AI Navigate

Do Vision Language Models Understand Human Engagement in Games?

arXiv cs.CV / 3/20/2026

📰 NewsIdeas & Deep AnalysisModels & Research

Key Points

  • The paper evaluates three vision–language models on the GameVibe Few‑Shot dataset across nine first‑person shooter games to assess whether visual cues alone can infer human engagement.
  • Zero‑shot predictions from VLMs are generally weak and often do not outperform simple per‑game majority‑class baselines; retrieval‑augmented prompting can improve pointwise engagement predictions in some settings.
  • Pairwise engagement change prediction remains consistently difficult across strategies, and theory‑guided prompting does not reliably help and may reinforce surface‑level shortcuts.
  • The findings suggest a perception–understanding gap in current VLMs: they can recognize visible gameplay cues but struggle to robustly infer human engagement across games.

Abstract

Inferring human engagement from gameplay video is important for game design and player-experience research, yet it remains unclear whether vision--language models (VLMs) can infer such latent psychological states from visual cues alone.
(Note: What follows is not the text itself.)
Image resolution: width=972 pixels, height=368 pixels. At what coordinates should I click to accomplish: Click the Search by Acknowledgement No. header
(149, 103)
Using the GameVibe Few-Shot dataset across nine first-person shooter games, we evaluate three VLMs under six prompting strategies, including zero-shot prediction, theory-guided prompts grounded in Flow, GameFlow, Self-Determination Theory, and MDA, and retrieval-augmented prompting. We consider both pointwise engagement prediction and pairwise prediction of engagement change between consecutive windows. Results show that zero-shot VLM predictions are generally weak and often fail to outperform simple per-game majority-class baselines. Memory- or retrieval-augmented prompting improves pointwise prediction in some settings, whereas pairwise prediction remains consistently difficult across strategies. Theory-guided prompting alone does not reliably help and can instead reinforce surface-level shortcuts. These findings suggest a perception--understanding gap in current VLMs: although they can recognize visible gameplay cues, they still struggle to robustly infer human engagement across games.